Zing Forum

Reading

PGT: Breaking the Bottleneck of Fine-Grained Visual Understanding in Multimodal Large Models with Procedurally Generated Tasks

This article introduces the PGT (Procedurally Generated Tasks) framework, which enhances the fine-grained visual understanding ability of multimodal large language models through procedurally generated tasks. Experiments show that it can improve performance by more than 20%.

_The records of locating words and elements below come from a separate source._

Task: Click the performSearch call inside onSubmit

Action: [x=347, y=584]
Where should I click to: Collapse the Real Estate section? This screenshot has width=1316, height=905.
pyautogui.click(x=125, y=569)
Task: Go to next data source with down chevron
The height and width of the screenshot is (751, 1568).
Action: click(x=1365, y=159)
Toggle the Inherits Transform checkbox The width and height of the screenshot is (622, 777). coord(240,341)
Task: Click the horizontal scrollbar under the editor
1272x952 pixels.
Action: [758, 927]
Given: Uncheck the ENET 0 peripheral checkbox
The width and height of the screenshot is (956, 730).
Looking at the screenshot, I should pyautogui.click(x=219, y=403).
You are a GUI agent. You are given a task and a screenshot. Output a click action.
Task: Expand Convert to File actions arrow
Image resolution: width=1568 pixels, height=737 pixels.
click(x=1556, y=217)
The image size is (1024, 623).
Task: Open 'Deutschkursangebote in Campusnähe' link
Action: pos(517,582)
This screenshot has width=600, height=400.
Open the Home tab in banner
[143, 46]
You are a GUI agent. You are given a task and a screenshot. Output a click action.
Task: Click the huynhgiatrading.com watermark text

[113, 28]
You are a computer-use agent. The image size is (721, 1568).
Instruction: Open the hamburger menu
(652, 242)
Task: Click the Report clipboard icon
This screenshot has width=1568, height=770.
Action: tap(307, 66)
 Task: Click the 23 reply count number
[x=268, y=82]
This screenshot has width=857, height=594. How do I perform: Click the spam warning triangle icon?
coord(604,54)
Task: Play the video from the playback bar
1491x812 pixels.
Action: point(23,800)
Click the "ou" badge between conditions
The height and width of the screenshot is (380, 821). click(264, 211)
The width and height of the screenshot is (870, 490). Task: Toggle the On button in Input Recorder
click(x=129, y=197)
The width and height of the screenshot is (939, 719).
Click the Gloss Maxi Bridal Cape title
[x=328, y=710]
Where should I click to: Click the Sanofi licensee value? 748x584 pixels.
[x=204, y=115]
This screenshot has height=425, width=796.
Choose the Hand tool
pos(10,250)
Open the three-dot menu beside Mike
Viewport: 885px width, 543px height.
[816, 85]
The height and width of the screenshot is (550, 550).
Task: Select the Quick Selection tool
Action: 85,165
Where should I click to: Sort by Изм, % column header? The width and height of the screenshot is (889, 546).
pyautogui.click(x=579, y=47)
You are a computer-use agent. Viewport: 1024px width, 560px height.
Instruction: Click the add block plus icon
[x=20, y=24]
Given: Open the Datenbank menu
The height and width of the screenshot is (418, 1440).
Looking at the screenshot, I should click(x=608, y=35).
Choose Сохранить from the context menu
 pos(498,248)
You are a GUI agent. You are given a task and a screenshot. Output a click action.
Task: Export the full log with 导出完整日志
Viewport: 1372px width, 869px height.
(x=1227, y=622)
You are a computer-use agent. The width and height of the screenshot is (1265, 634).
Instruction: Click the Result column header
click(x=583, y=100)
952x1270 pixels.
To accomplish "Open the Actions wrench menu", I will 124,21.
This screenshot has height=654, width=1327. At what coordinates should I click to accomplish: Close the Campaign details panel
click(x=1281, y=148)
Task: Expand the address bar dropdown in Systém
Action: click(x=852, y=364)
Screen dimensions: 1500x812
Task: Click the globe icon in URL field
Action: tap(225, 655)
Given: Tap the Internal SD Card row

多模态大语言模型视觉理解细粒度感知数据增强空间推理MLLM计算机视觉深度学习
Published 2026-05-23 01:45Recent activity 2026-05-25 12:17Estimated read 6 min
PGT: Breaking the Bottleneck of Fine-Grained Visual Understanding in Multimodal Large Models with Procedurally Generated Tasks
1

Section 01

PGT Framework: A New Solution to Break the Bottleneck of Fine-Grained Visual Understanding in Multimodal Large Models

Multimodal Large Language Models (MLLMs) have made progress in tasks like image understanding, but they still have shortcomings in fine-grained visual understanding (e.g., spatial relationships, quantitative reasoning). The PGT (Procedurally Generated Tasks) framework enhances the model's fine-grained visual understanding ability through procedurally generated tasks. Experiments show it can improve performance by over 20%, and it can also serve as a diagnostic tool to identify the root causes of perceptual failures.

2

Section 02

Background: Challenges and Core Issues in Fine-Grained Visual Understanding

Current MLLMs perform poorly in fine-grained tasks such as spatial relationships, quantitative reasoning, and 3D depth understanding (e.g., difficulty answering "Is the cat on the left larger than the cat on the right?"). The traditional view attributes this to architectural limitations or insufficient resolution, but PGT research points out that the core issue is insufficient supervision signals—lack of enough fine-grained training data to learn precise visual localization capabilities.

3

Section 03

Methodology: Core Ideas and Technical Implementation of the PGT Framework

Core innovations of PGT: Generate dense supervision signals by overlaying geometric primitives (rectangles, circles, etc.) on images. Its functions include: 1. Decoupling visual localization and semantic priors; 2. Low-cost data augmentation; 3. Diagnostic tool. Technical implementation: Mix PGT data with the LLaVA-v1.5-Instruct dataset for instruction fine-tuning, covering tasks like spatial relationship understanding, quantitative reasoning, and 3D/depth perception. PGT does not change the model architecture, does not increase inference overhead, and is a pure data augmentation method.

4

Section 04

Evidence: Experimental Validation of PGT's Effectiveness

Experimental results demonstrate the effectiveness of PGT:

  • Base model (LLaVA-v1.5-Instruct + PGT): +20% improvement on the What'sUp benchmark, +13.3% improvement on CV-Bench-2D, while maintaining general perception capabilities;
  • Advanced model fine-tuning: +5.5% improvement on What'sUp, +8.3% on CV-Bench-2D. Even top models can benefit from PGT's fine-grained supervision.
5

Section 05

Conclusion: The Key Role of Supervision Signals and the Value of PGT

Key findings from PGT research: Many spatial reasoning defects stem from insufficient supervision signals, not architectural or resolution limitations. Practical implications: 1. Prioritize data engineering (first check if training data supervision is sufficient); 2. Low-cost improvement (no need for architectural changes); 3. Scalability (procedurally generated data, not limited by manual annotation costs).

6

Section 06

Implications: Practical Path for Multimodal AI Development

PGT validates a machine learning principle: The way to formalize a problem is more important than the solution. Redefining fine-grained visual understanding as a geometric primitive recognition task creates clear supervision signals. Implications for engineers/researchers: Adding PGT data to existing training processes can significantly improve model performance in tasks like spatial reasoning and quantitative comparison.

7

Section 07

Epilogue: The Simplicity and Elegance of PGT and Its Future Impact

PGT solves complex technical problems in a concise way, reminding us that effective solutions may lie in better data rather than more complex models. As MLLMs are applied in real-world scenarios, fine-grained visual understanding ability is key to model practicality, and PGT provides a low-cost and efficient solution.